In the past, I didn’t have a career plan because I was relying on my boss to tell me what to do. By contrast, these days I have created the best interracial dating app on the market.
When I was younger, I married someone because of desperation rather than inspiration. Later on, I figured out that almost all failed relationships started from lack of love and respect for myself. Therefore, I’ve learned my lessons and found the woman of my dreams right now.
“Trying to get everybody to like you is a sign of mediocrity. You will avoid the difficult decisions, and you will avoid confronting those who need to be confronted,” says Colin Powell. That’s exactly why I don’t expect everyone to like me.
As the founder of the best interracial dating app, I have seen enough negative comments on the Web. Frankly, those negative comments have improved my SEO, so haters are unconsciously helping me with my business.
"Focus on impact rather than approval. If you believe you can change the world, just do what you believe is correct and expect resistance & attackers," my business mentor concludes. "Keep calm & carry on!"
The best individuals in any field are always those who get the most criticism. The bigger your impact and the larger the scale & ambition of your work, the more negative comments you will receive. That’s my conclusion.
I still remember Scott Boras said , "If you are very effective at your work, 95% of the things said about you will be negative." Because I’m also a Scorpio, I completely understand what he means.
As a result, here is my recommendation for you:
1. If you went through a bad breakup and now you are looking for a partner, you will need to try both offline dating and online dating to maximize your opportunities. When you are doing online dating, make sure you download more than one trusty dating app so that you can further maximize your chance, e.g. you can download an international dating app, an interracial dating app, a mainstream dating app, etc.

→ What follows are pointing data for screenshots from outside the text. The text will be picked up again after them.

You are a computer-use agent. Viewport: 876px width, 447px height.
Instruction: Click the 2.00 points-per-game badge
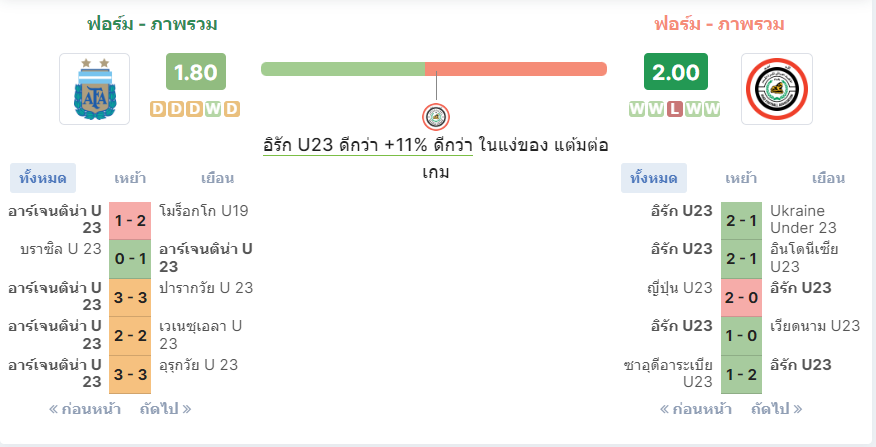click(675, 72)
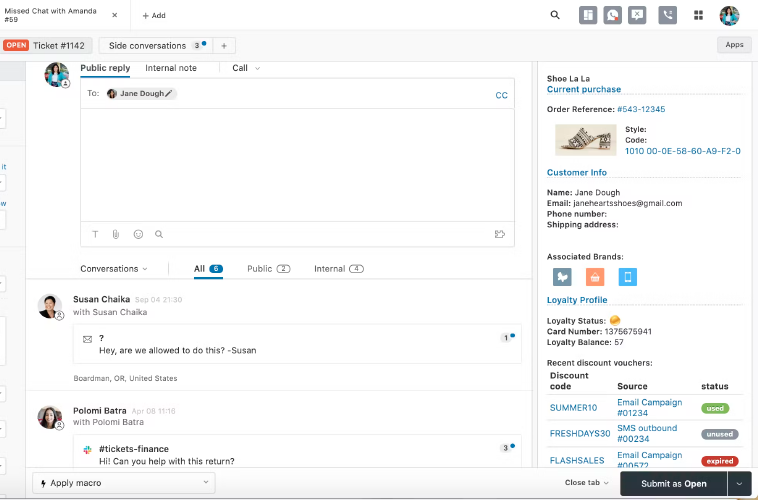This screenshot has height=500, width=758.
Task: Filter conversations to Public only
Action: pos(267,269)
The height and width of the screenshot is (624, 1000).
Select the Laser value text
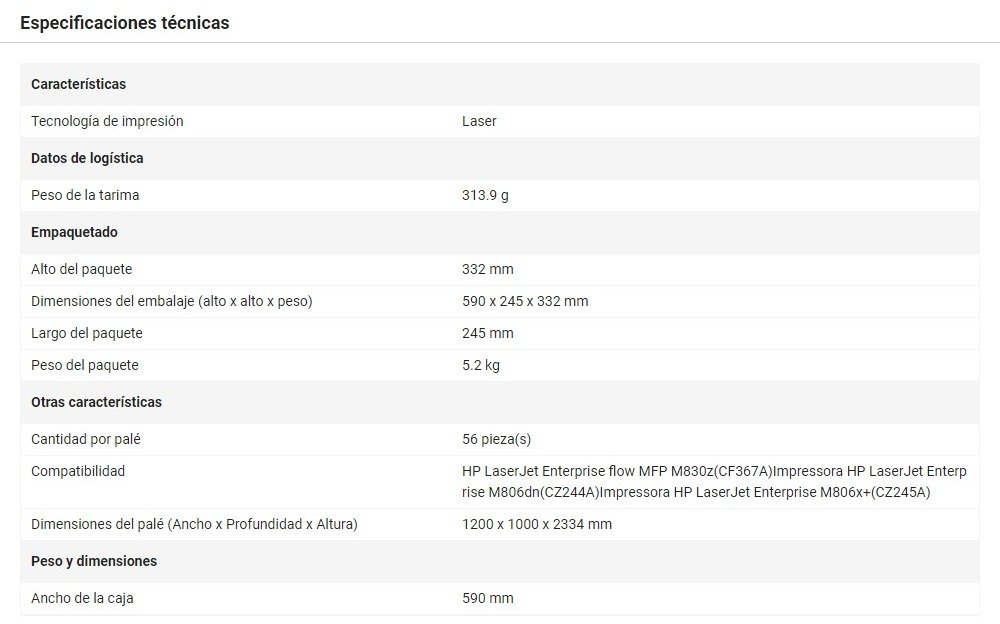[479, 121]
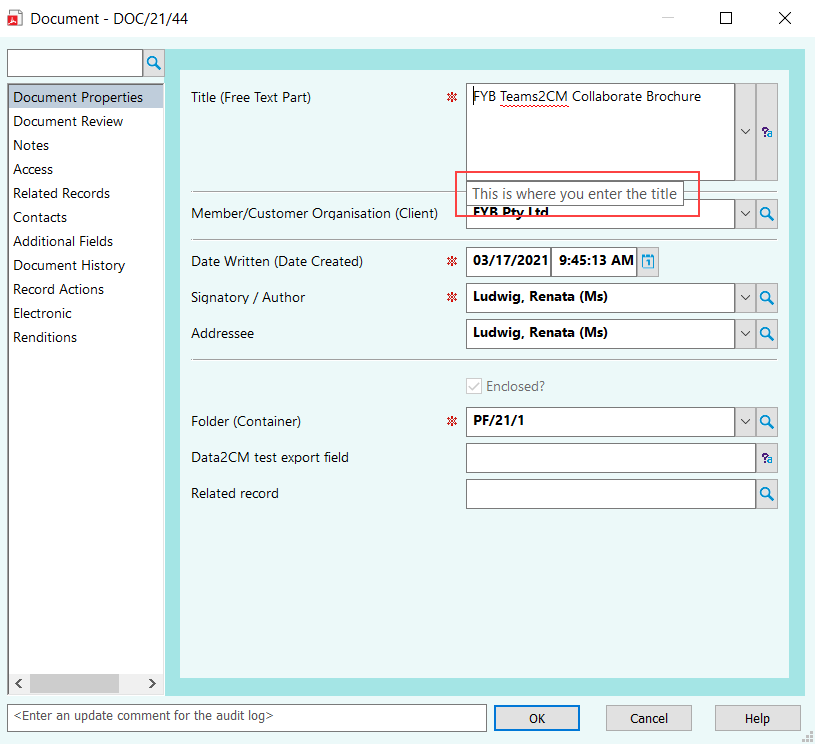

2. If you are a content creator, a creative entrepreneur or a public speaker, chances are you will receive a lot of criticism. For instance, if you publish 52 videos a year or 30 articles a month, several years later, one of your pieces will go wrong, because only the struggle is guaranteed & the success is not. Just see what you have learned from those negative comments. And benefit from the lessons.
3. Your success is the best revenge. Design your life by eating better, sleeping more and exercise more. In my case, I eat at least 375g vegetables per day, sleep at least seven hours per night (I eat some nutmeg during dinner to improve the quality of my sleep) and dance to the music (at least six songs per day).